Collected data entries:
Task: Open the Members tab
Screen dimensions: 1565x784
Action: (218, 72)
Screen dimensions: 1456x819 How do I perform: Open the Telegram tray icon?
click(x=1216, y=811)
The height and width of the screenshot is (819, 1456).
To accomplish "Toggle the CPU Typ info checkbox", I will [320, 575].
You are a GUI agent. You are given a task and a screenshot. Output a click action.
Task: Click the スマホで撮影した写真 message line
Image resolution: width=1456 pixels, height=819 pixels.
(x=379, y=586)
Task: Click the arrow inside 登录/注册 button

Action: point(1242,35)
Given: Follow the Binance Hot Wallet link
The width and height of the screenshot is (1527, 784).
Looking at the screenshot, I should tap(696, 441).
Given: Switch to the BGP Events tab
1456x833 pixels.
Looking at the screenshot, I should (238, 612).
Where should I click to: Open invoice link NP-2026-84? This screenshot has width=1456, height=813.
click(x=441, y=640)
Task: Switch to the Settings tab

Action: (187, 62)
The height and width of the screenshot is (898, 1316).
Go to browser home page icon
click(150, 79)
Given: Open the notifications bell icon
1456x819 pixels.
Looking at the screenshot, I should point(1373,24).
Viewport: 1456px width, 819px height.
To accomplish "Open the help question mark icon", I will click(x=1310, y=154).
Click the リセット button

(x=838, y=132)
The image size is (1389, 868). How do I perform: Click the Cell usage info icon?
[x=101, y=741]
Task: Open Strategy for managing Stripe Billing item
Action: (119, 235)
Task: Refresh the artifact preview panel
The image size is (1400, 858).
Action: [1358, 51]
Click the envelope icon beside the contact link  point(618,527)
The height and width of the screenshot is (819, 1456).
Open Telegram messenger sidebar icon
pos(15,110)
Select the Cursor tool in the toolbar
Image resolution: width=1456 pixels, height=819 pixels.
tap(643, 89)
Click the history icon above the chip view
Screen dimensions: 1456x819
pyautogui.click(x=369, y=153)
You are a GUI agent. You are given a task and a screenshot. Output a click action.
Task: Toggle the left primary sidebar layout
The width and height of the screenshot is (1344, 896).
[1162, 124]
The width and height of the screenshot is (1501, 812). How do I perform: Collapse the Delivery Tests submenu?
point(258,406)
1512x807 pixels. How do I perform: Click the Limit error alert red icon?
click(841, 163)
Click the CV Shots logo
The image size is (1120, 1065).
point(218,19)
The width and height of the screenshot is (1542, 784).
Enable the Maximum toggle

▸ **WORK ORDER**:
Please retype, without any change, the line containing "Click the CV Shots logo" and every line after it to the end of the entries above, and only those.

▸ **YOUR RESPONSE**:
Click the CV Shots logo
The image size is (1120, 1065).
point(218,19)
The width and height of the screenshot is (1542, 784).
Enable the Maximum toggle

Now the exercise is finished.